In response, the Army announced the creation of Comprehensive Soldier Fitness. Here is its mission statement: “CSF marks a new era for the Army by comprehensively equipping and training our Soldiers, Family members and Army Civilians to maximize their potential and face the physical and psychological challenges of sustained operations. We are committed to a true prevention model, aimed at the entire force, which will enhance resilience and coping skills enabling them to grow and thrive in today’s Army.”
The program taught soldiers coping skills that had been shown to be beneficial in prior research. These skills included disputing catastrophic thoughts, putting bad events in perspective, active constructive responding, gratitude, and building signature strengths, among others. CSF was created by assembling these exercises into one package.
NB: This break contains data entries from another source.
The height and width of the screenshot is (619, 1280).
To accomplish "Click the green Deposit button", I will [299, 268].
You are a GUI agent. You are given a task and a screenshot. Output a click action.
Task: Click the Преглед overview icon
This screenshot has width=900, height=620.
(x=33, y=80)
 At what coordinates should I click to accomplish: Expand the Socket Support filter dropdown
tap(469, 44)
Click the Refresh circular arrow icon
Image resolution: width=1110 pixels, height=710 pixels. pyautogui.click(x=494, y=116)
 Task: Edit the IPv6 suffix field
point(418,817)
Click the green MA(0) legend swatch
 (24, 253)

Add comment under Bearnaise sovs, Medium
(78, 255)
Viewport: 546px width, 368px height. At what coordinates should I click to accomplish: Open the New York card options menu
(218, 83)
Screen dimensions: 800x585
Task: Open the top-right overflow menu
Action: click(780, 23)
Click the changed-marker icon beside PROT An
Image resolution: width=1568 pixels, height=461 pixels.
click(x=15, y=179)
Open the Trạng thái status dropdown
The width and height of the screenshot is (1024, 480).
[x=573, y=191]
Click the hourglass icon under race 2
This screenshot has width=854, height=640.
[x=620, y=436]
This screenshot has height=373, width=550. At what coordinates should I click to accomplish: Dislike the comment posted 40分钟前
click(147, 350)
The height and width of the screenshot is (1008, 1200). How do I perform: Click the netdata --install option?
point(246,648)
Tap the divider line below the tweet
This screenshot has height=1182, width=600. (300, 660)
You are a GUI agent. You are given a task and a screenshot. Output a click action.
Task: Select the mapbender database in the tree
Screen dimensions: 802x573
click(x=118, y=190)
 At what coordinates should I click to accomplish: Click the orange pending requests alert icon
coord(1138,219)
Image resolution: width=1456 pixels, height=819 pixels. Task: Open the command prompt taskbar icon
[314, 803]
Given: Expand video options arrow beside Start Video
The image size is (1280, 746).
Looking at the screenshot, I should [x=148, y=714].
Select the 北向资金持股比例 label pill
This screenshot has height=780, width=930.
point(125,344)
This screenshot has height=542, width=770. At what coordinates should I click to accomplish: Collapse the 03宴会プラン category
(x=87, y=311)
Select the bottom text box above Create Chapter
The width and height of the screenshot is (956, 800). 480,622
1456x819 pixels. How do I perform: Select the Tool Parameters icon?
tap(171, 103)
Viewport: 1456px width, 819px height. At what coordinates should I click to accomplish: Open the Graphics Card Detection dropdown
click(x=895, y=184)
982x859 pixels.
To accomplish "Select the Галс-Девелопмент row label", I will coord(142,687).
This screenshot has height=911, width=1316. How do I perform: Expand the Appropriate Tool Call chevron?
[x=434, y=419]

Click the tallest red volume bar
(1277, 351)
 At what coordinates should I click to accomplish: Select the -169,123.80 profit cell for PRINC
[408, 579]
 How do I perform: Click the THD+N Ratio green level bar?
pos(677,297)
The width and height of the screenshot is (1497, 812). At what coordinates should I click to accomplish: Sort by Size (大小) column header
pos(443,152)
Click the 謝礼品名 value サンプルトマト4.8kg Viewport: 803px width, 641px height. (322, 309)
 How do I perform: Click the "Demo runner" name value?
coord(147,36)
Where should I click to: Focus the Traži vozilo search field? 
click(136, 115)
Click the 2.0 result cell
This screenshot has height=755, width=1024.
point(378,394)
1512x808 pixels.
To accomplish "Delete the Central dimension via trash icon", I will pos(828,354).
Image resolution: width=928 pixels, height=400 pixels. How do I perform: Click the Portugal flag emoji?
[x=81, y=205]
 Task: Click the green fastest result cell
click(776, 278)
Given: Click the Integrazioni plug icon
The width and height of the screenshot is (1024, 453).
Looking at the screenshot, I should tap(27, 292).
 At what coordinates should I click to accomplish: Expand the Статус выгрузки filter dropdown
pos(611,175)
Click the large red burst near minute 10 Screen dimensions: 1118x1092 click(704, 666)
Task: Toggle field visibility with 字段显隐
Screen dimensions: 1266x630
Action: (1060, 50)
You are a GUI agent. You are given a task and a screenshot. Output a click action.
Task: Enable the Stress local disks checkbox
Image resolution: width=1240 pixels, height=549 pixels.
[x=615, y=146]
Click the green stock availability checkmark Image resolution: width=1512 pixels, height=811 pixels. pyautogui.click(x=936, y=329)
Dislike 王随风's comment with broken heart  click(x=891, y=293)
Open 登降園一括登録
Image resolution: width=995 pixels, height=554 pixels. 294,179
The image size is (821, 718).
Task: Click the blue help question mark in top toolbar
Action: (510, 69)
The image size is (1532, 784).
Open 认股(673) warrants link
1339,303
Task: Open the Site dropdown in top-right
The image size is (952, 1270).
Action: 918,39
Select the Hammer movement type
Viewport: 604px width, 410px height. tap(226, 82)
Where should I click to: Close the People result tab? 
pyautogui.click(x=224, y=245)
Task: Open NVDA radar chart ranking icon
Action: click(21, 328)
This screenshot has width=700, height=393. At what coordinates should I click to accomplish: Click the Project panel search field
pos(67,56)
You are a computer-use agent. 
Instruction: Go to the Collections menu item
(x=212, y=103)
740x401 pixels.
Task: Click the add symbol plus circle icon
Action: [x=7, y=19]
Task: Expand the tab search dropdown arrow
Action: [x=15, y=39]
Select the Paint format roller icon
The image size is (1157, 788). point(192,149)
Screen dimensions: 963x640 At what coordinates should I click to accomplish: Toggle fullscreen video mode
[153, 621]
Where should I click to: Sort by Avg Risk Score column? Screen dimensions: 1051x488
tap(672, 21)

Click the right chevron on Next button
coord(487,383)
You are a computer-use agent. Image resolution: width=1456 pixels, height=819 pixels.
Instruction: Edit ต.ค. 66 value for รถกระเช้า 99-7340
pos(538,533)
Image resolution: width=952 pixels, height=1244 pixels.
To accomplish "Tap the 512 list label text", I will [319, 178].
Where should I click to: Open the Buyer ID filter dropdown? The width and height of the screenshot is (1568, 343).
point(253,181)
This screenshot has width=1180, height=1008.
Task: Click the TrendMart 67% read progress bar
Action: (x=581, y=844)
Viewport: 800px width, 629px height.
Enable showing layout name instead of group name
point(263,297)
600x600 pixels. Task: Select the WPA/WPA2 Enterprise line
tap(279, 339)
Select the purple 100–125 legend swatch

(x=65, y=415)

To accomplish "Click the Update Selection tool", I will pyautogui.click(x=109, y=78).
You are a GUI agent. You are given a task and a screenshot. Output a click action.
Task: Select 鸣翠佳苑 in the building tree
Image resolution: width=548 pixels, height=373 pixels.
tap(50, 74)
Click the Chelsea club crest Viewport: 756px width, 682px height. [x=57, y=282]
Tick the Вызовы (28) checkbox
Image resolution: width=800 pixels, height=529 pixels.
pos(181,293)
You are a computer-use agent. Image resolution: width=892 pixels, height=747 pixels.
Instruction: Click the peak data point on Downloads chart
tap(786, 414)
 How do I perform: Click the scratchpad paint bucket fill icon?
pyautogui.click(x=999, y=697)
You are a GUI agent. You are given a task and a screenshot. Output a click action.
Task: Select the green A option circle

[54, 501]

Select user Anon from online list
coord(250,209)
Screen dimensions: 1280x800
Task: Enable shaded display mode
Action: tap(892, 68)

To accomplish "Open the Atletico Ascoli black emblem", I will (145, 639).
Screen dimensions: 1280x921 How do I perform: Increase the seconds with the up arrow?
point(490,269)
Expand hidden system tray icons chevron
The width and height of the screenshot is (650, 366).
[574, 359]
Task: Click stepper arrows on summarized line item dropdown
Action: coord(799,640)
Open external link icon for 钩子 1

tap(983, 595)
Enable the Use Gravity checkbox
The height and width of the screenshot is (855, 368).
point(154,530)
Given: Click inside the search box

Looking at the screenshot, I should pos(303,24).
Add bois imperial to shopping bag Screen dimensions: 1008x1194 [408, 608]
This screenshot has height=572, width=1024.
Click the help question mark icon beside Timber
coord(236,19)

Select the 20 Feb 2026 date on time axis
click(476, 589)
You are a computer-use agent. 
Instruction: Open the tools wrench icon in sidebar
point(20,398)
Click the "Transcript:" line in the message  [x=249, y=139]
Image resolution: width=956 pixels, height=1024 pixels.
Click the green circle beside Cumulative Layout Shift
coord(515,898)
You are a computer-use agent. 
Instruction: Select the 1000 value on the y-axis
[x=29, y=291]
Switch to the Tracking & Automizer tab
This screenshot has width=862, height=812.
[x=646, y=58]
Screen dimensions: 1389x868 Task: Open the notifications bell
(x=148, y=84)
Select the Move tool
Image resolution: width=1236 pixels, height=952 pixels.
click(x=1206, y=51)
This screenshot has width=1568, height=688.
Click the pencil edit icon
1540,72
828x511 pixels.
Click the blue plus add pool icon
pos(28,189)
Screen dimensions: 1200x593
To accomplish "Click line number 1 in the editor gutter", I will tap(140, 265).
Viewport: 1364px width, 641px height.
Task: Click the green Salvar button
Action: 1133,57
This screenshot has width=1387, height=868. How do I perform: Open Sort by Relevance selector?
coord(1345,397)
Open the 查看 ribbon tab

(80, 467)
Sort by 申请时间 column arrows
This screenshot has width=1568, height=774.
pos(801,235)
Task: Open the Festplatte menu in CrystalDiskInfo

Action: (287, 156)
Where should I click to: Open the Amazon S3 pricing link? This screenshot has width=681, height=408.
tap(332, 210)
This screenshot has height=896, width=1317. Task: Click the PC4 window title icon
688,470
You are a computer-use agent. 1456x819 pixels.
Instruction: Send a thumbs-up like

In an endorsement of an article by Jesse Singal, Len Gutkin suggests that positive psychology, which, along with cognitive-behavioral therapy, is at the heart of Comprehensive Solder Fitness, is “positively BS.” Gutkin describes the components of the program, which The Chronicle dubs “evidence free,” as a “series of dubious treatments for combat trauma.” For his part, Singal’s argument suggests that the interventions from the CSF curriculum depend on evidence that is very weak to nonexistent.
Singal makes three central charges: 1) Positive-psychology interventions are ineffective, 2) Such interventions are not relevant to PTSD, and 3) the evidence for the success of the Penn Resilience Program is nonexistent. (The Penn Resilience Program is a package of positive-psychology interventions, many derived from cognitive-behavioral therapy, intended to increase resilience to adversity and raise well-being. ) All three of these charges are false.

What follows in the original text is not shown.